Der Lander und der Rover wurden sechs Monate nach dem Start des Relaissatelliten am 8. Dezember 2018 um 02:23 Ortszeit mit einer Changzheng-3B/E-Trägerrakete vom Kosmodrom Xichang ins All befördert.[13] Es war die erste Landung überhaupt auf der Rückseite des Mondes. Sie fand in einer unerforschten Region des Mondes statt, die als Südpol-Aitken-Becken bezeichnet wird.

Die Gesamtlandemasse der Einheit betrug 1340 kg, davon entfielen 1200 kg auf den Lander und 140 kg auf den Rover.[14] Nach der Landung fuhr der Lander eine Rampe aus, um den Rover Jadehase 2[15] auf die Mondoberfläche zu bringen. Der Rover misst 1,5 m × 1,0 m × 1,0 m und hat eine Masse von 140 kg.[16]
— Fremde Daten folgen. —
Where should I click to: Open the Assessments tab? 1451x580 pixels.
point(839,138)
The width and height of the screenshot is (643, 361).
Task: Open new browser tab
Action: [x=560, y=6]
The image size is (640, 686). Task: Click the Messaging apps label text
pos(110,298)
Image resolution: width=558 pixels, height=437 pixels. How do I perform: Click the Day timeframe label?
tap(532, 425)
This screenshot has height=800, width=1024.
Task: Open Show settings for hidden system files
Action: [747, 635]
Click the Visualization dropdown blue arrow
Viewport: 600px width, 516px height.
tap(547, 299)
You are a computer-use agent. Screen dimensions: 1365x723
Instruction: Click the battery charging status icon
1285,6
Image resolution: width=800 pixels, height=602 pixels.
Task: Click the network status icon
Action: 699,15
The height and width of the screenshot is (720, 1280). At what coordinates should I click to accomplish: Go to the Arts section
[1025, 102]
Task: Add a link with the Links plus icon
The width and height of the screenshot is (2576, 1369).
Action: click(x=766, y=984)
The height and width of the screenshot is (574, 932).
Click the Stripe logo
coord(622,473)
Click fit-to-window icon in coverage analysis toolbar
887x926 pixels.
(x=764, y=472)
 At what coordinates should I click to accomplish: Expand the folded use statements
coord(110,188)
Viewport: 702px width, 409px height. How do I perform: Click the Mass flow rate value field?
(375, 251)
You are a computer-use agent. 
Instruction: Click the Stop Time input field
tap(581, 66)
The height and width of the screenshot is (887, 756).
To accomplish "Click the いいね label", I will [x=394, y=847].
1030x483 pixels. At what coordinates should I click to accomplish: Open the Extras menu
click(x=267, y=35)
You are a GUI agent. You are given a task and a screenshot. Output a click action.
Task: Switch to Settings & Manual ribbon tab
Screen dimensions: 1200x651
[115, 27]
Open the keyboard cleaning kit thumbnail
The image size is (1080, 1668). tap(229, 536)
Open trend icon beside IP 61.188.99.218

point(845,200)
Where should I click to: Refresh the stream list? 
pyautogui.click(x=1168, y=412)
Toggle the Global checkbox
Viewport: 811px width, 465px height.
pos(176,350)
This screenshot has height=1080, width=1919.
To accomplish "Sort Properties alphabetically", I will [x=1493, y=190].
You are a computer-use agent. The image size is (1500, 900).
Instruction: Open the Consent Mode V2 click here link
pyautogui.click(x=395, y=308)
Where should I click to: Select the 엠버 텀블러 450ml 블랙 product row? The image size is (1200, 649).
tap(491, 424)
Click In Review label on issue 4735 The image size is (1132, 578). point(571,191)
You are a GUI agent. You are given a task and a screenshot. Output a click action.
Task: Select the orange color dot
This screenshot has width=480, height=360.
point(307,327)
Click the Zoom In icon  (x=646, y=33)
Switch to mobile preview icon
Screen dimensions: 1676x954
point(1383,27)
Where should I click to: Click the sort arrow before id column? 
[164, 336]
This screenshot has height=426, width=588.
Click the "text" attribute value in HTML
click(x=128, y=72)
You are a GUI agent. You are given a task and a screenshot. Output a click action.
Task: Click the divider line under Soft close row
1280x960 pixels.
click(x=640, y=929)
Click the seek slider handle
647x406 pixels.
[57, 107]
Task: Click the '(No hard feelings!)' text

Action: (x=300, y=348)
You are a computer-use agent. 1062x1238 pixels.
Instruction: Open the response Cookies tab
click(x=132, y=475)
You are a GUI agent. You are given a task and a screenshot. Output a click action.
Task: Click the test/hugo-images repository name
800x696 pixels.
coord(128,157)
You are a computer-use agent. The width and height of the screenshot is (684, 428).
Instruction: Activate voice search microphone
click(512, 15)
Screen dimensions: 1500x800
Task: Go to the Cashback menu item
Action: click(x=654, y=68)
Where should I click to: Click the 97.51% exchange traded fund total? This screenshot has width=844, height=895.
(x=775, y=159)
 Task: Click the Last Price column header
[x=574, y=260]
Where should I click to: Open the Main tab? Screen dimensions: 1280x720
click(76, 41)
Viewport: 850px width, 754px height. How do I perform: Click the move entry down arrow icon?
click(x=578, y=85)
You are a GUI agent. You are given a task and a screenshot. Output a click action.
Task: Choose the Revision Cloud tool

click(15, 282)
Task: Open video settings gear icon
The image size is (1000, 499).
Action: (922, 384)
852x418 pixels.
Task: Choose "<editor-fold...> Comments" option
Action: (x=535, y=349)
Wissenschaftliche Nutzlasten

Sowohl Lander und Rover als auch Queqiao und die den Mond umkreisenden Mikrosatelliten tragen wissenschaftliche Nutzlasten. Der Relaissatellit stellt die Kommunikation sicher, während Lander und Rover die Geophysik der Landezone untersuchen sollen. Diese Nutzlasten werden zum Teil von internationalen Partnern in Schweden, Deutschland, den Niederlanden und Saudi-Arabien geliefert.

Lander

Der Lander und der Rover transportieren wissenschaftliche Nutzlasten, um die Geophysik der Landezone mit einer sehr begrenzten chemischen Analysefähigkeit zu untersuchen.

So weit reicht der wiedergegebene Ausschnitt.